◆ **AIM**
Pick out each line in the items below that contains the string "研究情報", and copy those lines.

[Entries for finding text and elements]
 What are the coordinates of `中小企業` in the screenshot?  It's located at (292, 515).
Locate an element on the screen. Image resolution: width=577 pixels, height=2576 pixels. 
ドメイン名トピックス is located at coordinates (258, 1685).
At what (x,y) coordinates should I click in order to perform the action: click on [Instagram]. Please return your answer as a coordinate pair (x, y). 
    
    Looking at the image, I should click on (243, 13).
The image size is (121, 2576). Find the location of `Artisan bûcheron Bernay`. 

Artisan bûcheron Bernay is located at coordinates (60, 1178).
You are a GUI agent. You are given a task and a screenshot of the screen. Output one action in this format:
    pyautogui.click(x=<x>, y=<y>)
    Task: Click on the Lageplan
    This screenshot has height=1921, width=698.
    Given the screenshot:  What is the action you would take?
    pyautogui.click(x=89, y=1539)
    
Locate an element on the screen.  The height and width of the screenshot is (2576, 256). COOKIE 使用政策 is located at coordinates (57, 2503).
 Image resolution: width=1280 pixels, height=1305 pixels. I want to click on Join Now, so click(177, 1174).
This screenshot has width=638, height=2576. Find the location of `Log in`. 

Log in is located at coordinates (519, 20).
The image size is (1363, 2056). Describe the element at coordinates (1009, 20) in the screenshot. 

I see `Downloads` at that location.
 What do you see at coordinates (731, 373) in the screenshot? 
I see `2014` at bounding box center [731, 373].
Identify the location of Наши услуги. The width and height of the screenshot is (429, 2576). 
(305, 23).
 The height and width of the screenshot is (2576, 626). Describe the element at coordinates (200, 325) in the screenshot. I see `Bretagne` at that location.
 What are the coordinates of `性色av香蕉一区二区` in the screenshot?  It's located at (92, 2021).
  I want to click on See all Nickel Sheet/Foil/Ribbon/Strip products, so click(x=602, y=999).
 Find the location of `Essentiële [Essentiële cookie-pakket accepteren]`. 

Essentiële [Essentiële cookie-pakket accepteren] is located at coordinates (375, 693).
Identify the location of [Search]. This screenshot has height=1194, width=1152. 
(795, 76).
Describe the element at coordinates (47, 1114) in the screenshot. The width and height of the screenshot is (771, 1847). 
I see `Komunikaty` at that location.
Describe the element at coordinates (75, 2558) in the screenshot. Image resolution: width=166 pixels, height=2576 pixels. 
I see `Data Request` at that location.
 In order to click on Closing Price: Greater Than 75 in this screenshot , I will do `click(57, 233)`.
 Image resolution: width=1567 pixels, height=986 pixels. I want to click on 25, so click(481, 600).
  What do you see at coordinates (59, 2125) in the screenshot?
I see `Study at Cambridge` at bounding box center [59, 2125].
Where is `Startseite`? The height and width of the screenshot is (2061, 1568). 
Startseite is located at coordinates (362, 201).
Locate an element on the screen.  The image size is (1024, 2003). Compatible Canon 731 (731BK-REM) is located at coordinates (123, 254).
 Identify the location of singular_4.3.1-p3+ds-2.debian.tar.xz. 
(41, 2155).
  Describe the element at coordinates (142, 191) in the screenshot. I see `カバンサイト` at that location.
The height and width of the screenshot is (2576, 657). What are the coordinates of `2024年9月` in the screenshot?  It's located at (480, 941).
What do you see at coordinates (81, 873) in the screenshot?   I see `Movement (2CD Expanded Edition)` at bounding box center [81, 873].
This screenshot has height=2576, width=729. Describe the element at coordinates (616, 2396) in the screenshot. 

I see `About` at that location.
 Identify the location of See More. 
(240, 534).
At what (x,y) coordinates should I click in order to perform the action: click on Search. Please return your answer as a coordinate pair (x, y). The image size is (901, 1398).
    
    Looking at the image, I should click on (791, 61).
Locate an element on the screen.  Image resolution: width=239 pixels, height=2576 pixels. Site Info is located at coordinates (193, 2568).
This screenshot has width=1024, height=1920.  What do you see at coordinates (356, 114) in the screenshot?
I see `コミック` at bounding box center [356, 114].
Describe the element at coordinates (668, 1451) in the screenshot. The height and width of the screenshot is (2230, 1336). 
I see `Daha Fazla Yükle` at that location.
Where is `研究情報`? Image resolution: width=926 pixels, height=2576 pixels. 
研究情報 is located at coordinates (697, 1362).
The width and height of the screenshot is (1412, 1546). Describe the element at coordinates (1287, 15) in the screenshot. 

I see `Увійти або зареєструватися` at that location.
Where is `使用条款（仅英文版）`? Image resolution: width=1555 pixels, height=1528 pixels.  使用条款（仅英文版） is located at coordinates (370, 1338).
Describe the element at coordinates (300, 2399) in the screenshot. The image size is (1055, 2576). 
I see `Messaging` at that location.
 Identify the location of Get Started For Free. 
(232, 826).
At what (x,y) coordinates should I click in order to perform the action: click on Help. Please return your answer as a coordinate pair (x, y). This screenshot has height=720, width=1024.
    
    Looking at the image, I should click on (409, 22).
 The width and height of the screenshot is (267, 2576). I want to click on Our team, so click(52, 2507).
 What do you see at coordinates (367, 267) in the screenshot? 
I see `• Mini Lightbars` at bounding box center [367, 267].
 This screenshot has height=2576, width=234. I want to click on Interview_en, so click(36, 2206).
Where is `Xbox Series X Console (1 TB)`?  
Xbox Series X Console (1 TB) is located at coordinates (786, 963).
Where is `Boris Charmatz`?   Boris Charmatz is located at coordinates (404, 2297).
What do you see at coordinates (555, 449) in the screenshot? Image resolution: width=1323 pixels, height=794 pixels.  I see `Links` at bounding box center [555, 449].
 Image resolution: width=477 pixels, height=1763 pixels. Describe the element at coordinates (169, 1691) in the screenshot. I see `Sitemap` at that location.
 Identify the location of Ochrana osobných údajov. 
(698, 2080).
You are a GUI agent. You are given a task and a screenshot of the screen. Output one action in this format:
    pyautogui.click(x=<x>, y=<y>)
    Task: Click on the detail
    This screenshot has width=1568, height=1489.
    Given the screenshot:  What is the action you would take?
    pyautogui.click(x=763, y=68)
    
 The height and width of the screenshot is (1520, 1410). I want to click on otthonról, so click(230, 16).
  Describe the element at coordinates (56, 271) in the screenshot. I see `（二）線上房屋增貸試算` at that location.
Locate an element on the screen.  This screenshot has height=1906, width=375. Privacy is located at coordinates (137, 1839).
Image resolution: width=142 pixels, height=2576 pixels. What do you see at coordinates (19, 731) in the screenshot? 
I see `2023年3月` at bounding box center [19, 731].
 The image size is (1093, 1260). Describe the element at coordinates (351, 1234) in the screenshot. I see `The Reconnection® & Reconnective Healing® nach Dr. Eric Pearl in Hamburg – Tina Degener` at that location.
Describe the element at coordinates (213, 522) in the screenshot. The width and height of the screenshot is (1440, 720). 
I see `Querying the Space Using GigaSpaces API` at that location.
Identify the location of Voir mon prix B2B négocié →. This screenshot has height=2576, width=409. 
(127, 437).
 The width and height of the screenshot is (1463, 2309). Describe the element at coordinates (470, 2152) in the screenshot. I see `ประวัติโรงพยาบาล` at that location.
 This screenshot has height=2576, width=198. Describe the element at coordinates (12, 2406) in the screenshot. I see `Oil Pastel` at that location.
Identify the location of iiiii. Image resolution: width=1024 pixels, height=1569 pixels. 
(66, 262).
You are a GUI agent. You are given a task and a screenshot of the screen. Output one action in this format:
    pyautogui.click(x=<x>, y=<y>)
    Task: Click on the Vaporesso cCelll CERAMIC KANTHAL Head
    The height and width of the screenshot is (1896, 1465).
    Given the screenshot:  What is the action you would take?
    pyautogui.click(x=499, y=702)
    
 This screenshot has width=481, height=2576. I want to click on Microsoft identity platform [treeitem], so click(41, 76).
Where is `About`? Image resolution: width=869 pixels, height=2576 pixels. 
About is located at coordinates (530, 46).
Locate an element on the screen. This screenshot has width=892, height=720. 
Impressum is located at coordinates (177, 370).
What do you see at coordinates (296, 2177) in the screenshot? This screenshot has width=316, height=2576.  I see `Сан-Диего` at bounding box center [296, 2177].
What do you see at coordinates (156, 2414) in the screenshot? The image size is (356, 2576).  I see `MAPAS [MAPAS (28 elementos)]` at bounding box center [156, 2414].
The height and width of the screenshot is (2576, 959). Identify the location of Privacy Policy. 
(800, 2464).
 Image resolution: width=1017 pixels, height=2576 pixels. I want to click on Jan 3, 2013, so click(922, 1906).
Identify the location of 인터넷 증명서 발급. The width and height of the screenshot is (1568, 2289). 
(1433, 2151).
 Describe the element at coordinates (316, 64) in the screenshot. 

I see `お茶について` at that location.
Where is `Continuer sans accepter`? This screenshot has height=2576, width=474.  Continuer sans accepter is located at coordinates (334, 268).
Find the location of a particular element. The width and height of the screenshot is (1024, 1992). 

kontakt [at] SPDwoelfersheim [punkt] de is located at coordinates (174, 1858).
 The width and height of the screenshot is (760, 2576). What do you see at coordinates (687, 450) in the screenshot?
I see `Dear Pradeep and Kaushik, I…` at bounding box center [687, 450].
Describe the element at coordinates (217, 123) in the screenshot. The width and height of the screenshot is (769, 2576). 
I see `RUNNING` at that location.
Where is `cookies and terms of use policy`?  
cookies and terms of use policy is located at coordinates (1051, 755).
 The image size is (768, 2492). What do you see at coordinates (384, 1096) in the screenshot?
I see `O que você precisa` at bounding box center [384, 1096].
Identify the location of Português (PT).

◆ **RESPONSE TO THIS EXERCISE**
Where is `研究情報`? Image resolution: width=926 pixels, height=2576 pixels. 
研究情報 is located at coordinates (697, 1362).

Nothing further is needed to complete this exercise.